Good for the Ecosystem, Good for Economics
The authors write that fishing below the maximum sustainable yield makes economic sense for the fishing industry, even if it entails short-term pain like reduced income and lost jobs.

Deliberately lowering catch levels decreases the average amount of effort each fishermen uses to land each pound of seafood, since the amount of work it takes to catch a fish increases when there are fewer fish to be found. Less effort means less time on the water for fishermen and lower fuel use, while the reduced pressure on fish stocks allows a species’ numbers to rebound while fewer fish in the marketplace pushes prices up for the species.

“[Fishermen] are generally receptive to reduced exploitation if they can see there are clear economic benefits to them,” said Hilborn. “Increases in abundances, catch rates and higher prices can offset the [initial] loss of reduced catch.”

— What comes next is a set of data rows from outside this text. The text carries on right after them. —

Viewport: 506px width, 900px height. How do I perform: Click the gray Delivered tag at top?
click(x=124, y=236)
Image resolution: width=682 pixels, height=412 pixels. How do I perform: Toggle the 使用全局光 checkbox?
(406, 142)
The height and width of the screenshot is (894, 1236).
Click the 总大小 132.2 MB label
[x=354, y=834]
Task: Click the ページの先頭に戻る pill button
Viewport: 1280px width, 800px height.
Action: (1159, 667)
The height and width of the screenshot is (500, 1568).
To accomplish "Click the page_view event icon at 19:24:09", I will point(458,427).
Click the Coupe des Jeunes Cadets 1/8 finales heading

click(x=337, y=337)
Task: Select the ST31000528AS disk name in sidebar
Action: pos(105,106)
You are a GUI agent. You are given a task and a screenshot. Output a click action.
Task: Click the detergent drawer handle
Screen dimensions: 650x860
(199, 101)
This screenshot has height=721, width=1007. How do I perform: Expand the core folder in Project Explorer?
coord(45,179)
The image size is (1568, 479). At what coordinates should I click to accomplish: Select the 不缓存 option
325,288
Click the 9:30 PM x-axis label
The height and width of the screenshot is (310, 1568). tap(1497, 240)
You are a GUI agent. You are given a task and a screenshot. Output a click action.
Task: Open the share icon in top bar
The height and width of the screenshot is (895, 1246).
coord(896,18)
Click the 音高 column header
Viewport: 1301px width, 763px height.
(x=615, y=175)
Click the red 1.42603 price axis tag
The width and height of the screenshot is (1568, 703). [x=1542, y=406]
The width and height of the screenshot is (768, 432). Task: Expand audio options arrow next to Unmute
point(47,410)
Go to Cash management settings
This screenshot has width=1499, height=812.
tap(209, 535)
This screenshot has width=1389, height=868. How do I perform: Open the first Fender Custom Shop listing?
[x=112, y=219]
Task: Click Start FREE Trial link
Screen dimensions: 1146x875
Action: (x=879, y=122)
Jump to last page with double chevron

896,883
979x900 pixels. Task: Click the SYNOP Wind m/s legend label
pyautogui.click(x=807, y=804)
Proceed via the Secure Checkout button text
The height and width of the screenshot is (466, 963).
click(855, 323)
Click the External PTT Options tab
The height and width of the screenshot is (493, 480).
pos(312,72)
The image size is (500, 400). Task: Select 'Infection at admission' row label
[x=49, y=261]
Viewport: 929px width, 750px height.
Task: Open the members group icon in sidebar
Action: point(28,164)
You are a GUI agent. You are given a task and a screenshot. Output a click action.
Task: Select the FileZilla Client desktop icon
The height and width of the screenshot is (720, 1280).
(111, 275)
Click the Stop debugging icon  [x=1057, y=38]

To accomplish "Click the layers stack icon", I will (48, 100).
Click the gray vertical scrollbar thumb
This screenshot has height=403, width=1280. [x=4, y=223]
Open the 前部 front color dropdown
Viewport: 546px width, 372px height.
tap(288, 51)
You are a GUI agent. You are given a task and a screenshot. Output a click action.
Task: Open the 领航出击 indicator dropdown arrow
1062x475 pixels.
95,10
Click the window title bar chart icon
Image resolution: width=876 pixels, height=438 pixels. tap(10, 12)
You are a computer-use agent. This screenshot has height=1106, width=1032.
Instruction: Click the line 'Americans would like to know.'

Of course, higher prices create an incentive to overfish, but that’s a loser’s strategy, Worm believes.

“Where the rate of exploitation is too high, both fishermen and ecosystems suffer,” he said. “The short-term cost of rebuilding is lost catch and revenue, the long-term gain is a sustainable source of income, and the ability to plan ahead. With overfishing it’s the other way around: Short-term gain is offset by long-term pain.”

Unfortunately, the study offers no “magic bullet” for the best way to reduce overfishing in a specific ecosystem. “Successful management requires a combination of approaches to reduce exploitation rate and protect depleted or vulnerable species,” said Worm.

The authors suggest a combination of strategies, such as catch quotas, area closings, time restrictions and gear restrictions, be used to manage fisheries and ecosystems on a place-to-place basis. And of course those strategies only work where national control and enforcement exist; “Unfortunately, effective controls on exploitation rates are still lacking in vast areas of the ocean, including those beyond national jurisdiction,” according to the paper.

They caution that as fisheries management improves in developed nations, especially Europe and the United States, fishing boats will likely move from newly regulated ecosystems to those of developing countries where laws and enforcement are weaker.

The problem is particularly evident in African fisheries, where increased illegal fishing and competition from foreign fleets could threaten biodiversity and local food security.

Now that it has been shown proper management can help previously overfished stocks to recover, said Worm, “Global oversight is needed to avoid simple displacement of fishing effort into countries with weaker governance.”

In a comment solicited by Science, the principal investigator for the Sea Around Us project, the University of British Columbia’s Daniel Pauly, suggests the next step won’t be up to marine scientists. “This work shows very convincingly that researchers, as a rule, understand marine ecosystems and fisheries well enough to design effective remedies to overfishing,” he was quoted. “What is mostly lacking, and sorely needed nowadays, is the political support to apply these remedies to the many fisheries that still operate as if there were no tomorrow.”